Your Consumers Are Looking at Where Your Ads Live

Context matters, according to Pinterest's CMO

doom phone
Negative online spaces are draining your brand dollars. Kacy Burdette
Headshot of Andréa Mallard

More nights last spring than I’d like to admit, I found myself doomscrolling: mindlessly thumbing through my feeds full of scary statistics, grim updates and fear-inducing ads. It was exhausting, and did nothing to help my mounting anxiety.

Turns out, it’s not helping brands, either. Anger and divisiveness may encourage people to scroll—and troll—but it doesn’t get them to buy. The latest research shows that negative environments make people less likely to remember, less likely to trust and less likely to purchase from brands. In other words, negative online spaces are draining your brand dollars.

There’s long been a debate among CMOs about whether context actually matters. Research says it does. In a Covid-19 world, ad adjacency matters more than ever. Gone are the days when people will turn a blind eye to the environment in which your messaging appears. As one research participant put it: “When I see brands in negative and unsafe places, I start to lose my confidence and trust in them that they come from a good place. As a result, I’m less likely to purchase from them.” 

So what does this mean for brands? How do you evade the negativity tax? 

Find a more positive place online

The majority of 2,000 survey participants agree that if a brand shows up next to negative content, they assume the brand has endorsed it. As a result, their perception of the brand decreases. Showing up in safe, positive spaces is no longer just a moralistic argument. Your brand can’t afford to show up in a negative environment.

Keep in mind that platform positivity starts with policy. The most positive places online don’t happen by accident—they happen because of proactive policy decisions made by leadership. Don’t just look to the user-generated content to determine a platform’s sentiment. It’s just as important to consider what the platform doesn’t allow.

* _Data to examine_

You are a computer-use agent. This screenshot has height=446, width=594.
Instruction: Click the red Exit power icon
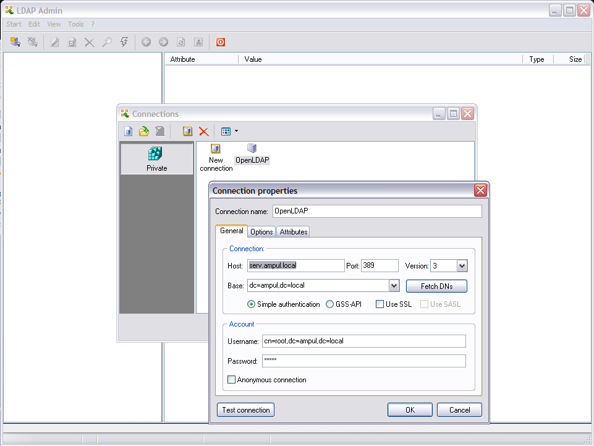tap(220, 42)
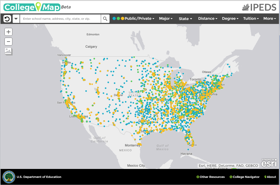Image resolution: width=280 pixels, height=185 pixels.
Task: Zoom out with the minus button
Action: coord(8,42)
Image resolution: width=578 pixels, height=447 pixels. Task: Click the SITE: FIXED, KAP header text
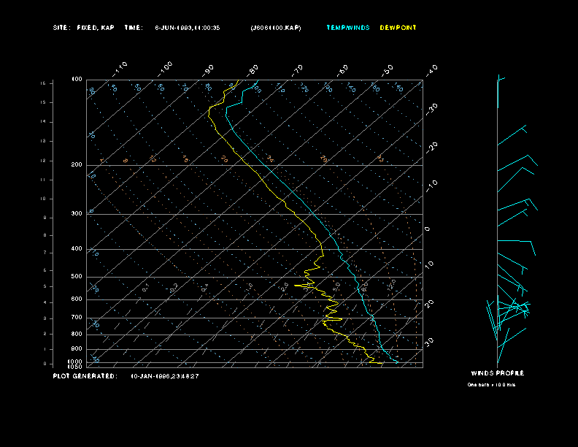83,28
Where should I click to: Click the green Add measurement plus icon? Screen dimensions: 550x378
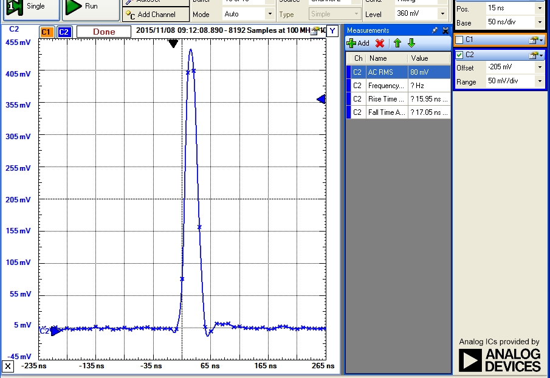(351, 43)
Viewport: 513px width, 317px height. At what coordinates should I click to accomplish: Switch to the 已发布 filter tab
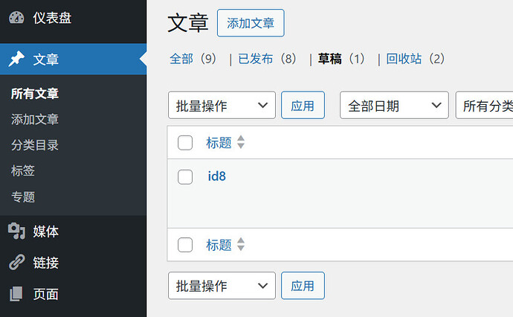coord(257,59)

* _Task instructions_
[1] Answer these from the article on where ads appear:
(a) Which company's CMO is cited in the subheading?
(b) How many people took part in the survey?
(c) According to the article, where does platform positivity start?
[2] Please continue the article on where ads appear, starting after its last sentence.

* _Results_
[1]
(a) Pinterest's
(b) 2,000
(c) With policy

[2]
It is an industry effort to improve digital safety and create positive advertising surfaces that don’t compromise on effectiveness.

Imbue your ads with positivity 

Give your ads a positive spin to boost business results. See it as an opportunity to unlock even more positive creative, and as a result, more effective advertising.

Earn their vote

This fall, popular social networks and online video platforms will run political advertising that your brand will have to compete with. This content will also likely crowd auctions and make your ads more expensive. In other words: Political campaigns on other platforms will dilute your ad spend. 

Be strategic with where you advertise this fall. Don’t monetize election-related content. Your brand doesn’t have to compete with election advertising and your content doesn’t have to compete with election messages. 

Positive ads in positive spaces drive positive performance

People are tired of toxic spaces online. And it’s no longer just a consumer-centered argument: When ads show up in a more positive environment online, they can drive impact at every stage of the purchase funnel. Whether you’re building brand awareness, consumer trust, or driving conversions, it pays to be positive. Literally. 


Andréa Mallard is chief marketing officer at Pinterest, where she oversees the global marketing and creative teams responsible for telling the Pinterest story to Pinners and advertisers all over the world.